これでよく食っていけると感心するほどの、ちいさな本屋であります。
「あっ、オノさん、こないだの本ねぇ」
とジイさんが私メを手招いたのでありました。

近所の有閑バアさんが、たまたまモリオカの人でして、「浅田次郎のね、終わらざる夏っていいわ、お読みなさいよ。モリオカが前半の舞台なのよ」と言われたものですから、その本屋に行った時に「ある?」と聞いたのでありました。
その時は本屋になくて、文庫本だと思っていたけれど、じつはまだ文庫化されていなかったことが、後でわかったのでありました。

そして本日、図書館でその本を見つけた、ちょうどその帰り道「オノさん」と呼びとめられたのであります。

そしたら、「あったのよ、本。
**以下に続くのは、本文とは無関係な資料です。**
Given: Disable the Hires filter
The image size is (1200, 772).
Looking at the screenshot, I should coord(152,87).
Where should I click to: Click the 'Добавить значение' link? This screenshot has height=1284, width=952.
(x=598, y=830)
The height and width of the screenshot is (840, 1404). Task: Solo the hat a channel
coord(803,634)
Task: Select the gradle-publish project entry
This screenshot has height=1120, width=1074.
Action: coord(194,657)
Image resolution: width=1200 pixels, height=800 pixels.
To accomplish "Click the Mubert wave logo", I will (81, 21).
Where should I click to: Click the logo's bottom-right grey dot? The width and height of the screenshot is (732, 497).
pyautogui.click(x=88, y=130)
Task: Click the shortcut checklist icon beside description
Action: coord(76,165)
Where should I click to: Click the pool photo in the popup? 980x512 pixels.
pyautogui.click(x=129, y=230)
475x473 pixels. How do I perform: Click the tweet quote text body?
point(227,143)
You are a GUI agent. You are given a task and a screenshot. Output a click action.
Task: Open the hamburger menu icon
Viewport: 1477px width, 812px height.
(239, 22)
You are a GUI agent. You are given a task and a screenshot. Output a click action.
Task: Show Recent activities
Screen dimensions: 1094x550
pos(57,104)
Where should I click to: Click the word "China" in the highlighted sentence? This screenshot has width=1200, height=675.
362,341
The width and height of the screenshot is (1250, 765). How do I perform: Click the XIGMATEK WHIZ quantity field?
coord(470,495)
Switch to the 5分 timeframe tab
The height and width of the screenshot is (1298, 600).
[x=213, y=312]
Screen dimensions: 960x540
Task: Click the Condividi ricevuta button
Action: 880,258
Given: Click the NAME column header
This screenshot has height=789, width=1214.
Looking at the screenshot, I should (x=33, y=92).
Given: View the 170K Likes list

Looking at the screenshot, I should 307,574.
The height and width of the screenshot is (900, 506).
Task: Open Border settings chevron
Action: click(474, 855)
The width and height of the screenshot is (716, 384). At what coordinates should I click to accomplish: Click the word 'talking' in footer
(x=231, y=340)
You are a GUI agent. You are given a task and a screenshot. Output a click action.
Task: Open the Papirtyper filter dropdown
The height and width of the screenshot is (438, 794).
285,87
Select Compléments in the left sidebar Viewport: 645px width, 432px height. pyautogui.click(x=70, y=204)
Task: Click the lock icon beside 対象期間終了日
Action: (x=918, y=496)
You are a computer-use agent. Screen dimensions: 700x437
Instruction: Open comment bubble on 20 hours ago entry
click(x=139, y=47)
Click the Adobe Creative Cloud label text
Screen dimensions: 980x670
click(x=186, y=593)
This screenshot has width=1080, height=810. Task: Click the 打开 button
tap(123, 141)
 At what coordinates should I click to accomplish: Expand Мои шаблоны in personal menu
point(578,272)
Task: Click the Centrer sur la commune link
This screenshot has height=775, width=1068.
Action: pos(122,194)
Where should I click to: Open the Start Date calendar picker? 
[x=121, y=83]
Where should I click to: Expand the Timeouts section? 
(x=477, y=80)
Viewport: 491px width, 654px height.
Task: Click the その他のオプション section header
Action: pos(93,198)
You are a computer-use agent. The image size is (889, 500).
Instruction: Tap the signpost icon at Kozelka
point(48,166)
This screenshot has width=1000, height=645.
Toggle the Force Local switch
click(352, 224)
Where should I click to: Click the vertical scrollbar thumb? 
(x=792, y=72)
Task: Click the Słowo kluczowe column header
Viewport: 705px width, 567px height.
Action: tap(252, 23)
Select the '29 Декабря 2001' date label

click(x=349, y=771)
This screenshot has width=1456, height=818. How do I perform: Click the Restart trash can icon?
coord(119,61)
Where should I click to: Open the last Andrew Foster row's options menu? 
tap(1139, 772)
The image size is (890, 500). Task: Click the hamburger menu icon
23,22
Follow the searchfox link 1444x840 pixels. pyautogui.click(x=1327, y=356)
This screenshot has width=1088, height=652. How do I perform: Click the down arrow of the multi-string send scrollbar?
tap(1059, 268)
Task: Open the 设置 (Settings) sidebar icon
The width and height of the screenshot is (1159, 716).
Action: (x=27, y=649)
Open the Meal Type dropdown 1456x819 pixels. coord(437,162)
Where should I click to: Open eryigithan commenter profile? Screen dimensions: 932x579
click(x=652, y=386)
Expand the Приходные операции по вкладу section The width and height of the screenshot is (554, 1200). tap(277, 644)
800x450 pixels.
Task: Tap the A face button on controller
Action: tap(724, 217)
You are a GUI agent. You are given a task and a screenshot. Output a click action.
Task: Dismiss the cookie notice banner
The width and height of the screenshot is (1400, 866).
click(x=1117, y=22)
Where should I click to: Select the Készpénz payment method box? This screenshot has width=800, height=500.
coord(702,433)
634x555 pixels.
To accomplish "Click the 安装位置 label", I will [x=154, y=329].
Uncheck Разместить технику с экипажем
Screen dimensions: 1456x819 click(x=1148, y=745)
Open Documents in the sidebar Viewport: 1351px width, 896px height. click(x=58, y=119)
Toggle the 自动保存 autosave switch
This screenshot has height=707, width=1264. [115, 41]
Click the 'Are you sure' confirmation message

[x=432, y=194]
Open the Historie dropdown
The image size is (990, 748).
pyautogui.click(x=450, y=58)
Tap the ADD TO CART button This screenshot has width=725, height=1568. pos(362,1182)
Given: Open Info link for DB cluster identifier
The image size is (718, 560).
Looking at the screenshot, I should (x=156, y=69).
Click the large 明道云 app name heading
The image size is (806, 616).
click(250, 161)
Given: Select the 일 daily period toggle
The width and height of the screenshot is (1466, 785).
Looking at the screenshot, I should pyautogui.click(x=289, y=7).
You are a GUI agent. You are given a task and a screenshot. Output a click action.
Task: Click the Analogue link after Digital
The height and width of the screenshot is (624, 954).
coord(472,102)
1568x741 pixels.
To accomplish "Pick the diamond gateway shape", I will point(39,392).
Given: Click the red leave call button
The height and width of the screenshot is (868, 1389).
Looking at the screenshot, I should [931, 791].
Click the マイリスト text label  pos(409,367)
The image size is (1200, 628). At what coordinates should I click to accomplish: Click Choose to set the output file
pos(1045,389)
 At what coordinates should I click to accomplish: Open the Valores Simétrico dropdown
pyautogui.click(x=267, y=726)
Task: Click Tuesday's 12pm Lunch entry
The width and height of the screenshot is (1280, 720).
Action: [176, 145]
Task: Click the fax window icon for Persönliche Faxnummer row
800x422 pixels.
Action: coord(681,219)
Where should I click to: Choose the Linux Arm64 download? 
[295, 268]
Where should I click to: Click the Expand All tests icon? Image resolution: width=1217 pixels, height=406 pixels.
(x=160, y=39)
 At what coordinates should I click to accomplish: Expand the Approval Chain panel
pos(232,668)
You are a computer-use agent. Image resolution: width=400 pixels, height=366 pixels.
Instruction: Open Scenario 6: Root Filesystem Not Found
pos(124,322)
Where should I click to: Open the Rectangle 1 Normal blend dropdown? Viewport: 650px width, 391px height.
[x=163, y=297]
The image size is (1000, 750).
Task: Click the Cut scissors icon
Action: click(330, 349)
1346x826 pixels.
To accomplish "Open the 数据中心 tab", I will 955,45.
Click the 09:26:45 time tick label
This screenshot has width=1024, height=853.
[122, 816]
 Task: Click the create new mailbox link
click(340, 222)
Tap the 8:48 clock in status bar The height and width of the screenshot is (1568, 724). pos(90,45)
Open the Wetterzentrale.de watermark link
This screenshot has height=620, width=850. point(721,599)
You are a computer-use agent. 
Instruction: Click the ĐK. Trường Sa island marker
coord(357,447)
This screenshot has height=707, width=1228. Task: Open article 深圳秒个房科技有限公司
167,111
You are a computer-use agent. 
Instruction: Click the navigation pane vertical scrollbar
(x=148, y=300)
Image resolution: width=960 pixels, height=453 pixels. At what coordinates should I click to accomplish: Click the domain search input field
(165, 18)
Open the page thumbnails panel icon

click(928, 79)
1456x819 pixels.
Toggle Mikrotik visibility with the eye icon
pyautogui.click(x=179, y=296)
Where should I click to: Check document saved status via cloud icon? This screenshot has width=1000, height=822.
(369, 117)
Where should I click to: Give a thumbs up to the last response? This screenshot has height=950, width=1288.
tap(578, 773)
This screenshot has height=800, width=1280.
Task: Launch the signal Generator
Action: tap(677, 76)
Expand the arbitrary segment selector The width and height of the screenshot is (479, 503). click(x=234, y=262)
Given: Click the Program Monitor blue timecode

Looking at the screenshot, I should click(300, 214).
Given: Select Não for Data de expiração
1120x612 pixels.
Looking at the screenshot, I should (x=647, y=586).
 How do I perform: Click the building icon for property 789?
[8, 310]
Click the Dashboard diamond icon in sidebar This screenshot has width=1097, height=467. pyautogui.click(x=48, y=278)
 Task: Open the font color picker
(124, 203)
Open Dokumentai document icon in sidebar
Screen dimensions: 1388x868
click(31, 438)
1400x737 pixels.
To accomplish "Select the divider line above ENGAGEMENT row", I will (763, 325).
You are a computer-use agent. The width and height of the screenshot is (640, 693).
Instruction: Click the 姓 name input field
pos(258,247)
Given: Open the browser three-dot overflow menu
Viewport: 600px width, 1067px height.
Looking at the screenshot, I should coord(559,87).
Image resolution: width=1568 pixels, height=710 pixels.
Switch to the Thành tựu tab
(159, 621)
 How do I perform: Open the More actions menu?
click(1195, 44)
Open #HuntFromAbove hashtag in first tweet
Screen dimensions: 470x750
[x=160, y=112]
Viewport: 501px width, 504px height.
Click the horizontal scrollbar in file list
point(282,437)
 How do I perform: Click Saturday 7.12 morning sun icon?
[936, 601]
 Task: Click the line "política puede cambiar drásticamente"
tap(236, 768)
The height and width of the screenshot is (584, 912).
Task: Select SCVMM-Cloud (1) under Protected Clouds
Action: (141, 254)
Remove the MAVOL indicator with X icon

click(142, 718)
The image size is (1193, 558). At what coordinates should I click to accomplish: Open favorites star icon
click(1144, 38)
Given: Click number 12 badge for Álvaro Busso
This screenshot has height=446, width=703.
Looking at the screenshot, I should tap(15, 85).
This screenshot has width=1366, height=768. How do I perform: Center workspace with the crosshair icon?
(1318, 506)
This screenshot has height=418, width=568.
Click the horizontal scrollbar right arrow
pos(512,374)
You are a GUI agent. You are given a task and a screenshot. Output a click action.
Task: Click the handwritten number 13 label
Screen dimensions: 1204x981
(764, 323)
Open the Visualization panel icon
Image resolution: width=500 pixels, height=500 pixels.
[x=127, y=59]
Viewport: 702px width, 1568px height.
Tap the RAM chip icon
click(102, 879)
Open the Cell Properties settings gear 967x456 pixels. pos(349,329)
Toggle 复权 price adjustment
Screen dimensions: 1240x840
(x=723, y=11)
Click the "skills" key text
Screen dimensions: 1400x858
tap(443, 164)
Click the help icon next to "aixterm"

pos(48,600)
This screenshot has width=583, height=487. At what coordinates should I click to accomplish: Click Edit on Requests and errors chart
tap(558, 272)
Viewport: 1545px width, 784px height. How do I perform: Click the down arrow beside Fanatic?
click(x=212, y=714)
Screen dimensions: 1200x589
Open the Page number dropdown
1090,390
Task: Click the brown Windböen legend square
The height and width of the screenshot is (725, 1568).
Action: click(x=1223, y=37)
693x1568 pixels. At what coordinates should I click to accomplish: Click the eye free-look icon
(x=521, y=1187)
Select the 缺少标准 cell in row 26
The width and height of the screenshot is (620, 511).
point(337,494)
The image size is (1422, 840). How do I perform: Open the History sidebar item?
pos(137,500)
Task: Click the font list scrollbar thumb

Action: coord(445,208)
取り寄せておいたのよ」と店主。
いやぁ、図書館で借りたともいえず、困ったと思っていたら、
「大丈夫よ。これ古本だから。一冊五百円。上下で千円よ。文庫されてもこれ以上の値段はするわよ」
どうやら、いろいろと手配してくれて、古本屋から取り寄せたらしいのでありました。

これでは、もう断れませんです。

「あっ、オノさん料理するわよね」と老店主。
「ジャガイモ、持って行ってよ」
と奥へ。
その時に写したのが、UPした画像なのでございますです。

分厚い二冊の本を小脇に、曲げた肘にジャガイモが入った袋を抱え、そして同じ本が自転車の前のカゴのバッグの中に。

複雑な気分のまま、「もう二度と本の話はしないぞ」と心に誓いつつ、曇天の空の下、ペタルをこぐのでありました。
人の誠意もまたホラーなのでありました。

そして、二冊の同じ本を前にして、それだけで疲れ果てたような気分で、頬杖をついているのでございますです。